Directives
(1) Translate into Spanish the following sentence from the film previews: "Chazelle directs Ryan Gosling in the lead role, with the rapidly rising Claire Foy playing his wife, Janet Armstrong."
(2) Reproduce the film previews word for word from "Natalie Portman could" up to and including "the possible nods.".

Passage to read
- - - -
Whiplash and La La Land director Damien Chazelle looks to continue his streak with First Man, a biopic on the first individual to step foot on the moon, astronaut Neil Armstrong. Chazelle directs Ryan Gosling in the lead role, with the rapidly rising Claire Foy playing his wife, Janet Armstrong. Reviews coming out of Venice, Telluride and Toronto film fests have been very, very strong, putting this one up there with A Star is Born as one of the more safer bets when it comes to award recognition.

Vox Lux

Natalie Portman could find herself in contention for her second Academy Award with Vox Lux, an epic melodrama about the rise of a troubled popstar. Jude Law and Willem Dafoe also star in this, the second film from actor turned filmmaker Brady Corbet. The film was met with rave responses at both Venice and Toronto, where reviewers gave high praise to Portman’s all-in turn and Corbet’s operatic direction. The film also features original songs by Sia, so don’t be surprised to see a nomination for Best Song among the possible nods.

Can You Ever Forgive Me?

Melissa McCarthy gets a little more serious with Can You Ever Forgive Me?, a drama with comedic elements telling the true story of an author who turns to deception after her career takes a dive. Judging by the reviews that have come from Telluride and Torontos film fests, McCarthy could be bestowed with her second Oscar nom here (her first was a Best Supporting nod for Bridesmaids) and co-star Richard E. Grant may also be in contention. This is the sophomore feature effort for Marielle Heller, whose gutsy coming-of-age film The Diary of a Teenage Girl earned critical acclaim but flew by mostly under the radar in 2015.
- - - -
Information supplied

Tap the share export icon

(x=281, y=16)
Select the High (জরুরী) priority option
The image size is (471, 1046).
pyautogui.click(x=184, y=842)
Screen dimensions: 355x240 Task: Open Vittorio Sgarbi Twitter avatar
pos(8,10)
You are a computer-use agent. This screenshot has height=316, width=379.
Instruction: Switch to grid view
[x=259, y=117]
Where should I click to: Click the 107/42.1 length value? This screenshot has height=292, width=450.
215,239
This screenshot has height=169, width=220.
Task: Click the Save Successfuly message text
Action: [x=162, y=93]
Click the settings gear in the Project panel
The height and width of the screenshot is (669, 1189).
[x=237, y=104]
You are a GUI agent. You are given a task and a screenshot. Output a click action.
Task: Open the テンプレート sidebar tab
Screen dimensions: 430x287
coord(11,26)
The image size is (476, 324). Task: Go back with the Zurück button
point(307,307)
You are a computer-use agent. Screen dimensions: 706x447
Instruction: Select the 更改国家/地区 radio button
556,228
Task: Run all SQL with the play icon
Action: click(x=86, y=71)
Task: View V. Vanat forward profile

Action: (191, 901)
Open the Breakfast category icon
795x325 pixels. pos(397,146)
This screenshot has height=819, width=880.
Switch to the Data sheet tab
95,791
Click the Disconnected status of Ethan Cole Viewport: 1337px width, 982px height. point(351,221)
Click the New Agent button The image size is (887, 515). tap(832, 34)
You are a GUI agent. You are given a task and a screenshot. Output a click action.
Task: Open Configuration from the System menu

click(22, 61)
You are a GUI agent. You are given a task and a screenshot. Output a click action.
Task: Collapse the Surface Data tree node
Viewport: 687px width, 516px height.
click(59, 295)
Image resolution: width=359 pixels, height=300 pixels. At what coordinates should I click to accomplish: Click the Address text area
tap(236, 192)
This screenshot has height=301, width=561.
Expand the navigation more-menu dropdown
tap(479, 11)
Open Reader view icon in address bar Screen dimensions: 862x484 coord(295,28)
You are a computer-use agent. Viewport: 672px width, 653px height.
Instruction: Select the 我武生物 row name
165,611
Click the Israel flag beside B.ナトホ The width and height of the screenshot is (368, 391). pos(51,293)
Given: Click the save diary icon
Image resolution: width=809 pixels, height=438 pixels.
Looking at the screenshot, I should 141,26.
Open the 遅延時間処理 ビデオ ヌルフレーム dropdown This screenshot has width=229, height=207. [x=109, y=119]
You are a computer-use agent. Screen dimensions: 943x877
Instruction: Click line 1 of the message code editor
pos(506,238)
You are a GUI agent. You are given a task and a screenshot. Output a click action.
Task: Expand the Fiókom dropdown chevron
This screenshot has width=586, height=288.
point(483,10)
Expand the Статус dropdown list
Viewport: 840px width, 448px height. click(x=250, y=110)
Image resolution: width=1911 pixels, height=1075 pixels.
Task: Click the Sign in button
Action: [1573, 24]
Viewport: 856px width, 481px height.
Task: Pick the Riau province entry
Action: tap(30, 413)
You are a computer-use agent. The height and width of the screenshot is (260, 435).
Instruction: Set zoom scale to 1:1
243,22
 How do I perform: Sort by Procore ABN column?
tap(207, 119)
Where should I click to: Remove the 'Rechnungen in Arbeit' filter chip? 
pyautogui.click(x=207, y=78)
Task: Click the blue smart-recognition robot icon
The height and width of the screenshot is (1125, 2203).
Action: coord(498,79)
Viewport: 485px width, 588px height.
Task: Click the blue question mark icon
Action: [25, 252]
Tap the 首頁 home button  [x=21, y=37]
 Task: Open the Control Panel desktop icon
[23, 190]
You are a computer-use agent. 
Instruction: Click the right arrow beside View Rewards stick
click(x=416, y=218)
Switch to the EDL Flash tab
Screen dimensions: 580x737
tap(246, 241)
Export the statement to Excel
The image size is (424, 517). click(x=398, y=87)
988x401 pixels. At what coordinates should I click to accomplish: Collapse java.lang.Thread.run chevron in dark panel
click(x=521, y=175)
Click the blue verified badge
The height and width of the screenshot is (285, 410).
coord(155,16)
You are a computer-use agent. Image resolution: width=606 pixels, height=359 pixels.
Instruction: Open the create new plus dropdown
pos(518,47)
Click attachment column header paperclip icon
- - - -
Task answers
(1) Chazelle dirige a Ryan Gosling en el papel protagonista, con Claire Foy, en rápido ascenso, interpretando a su esposa, Janet Armstrong.

(2)
Natalie Portman could find herself in contention for her second Academy Award with Vox Lux, an epic melodrama about the rise of a troubled popstar. Jude Law and Willem Dafoe also star in this, the second film from actor turned filmmaker Brady Corbet. The film was met with rave responses at both Venice and Toronto, where reviewers gave high praise to Portman’s all-in turn and Corbet’s operatic direction. The film also features original songs by Sia, so don’t be surprised to see a nomination for Best Song among the possible nods.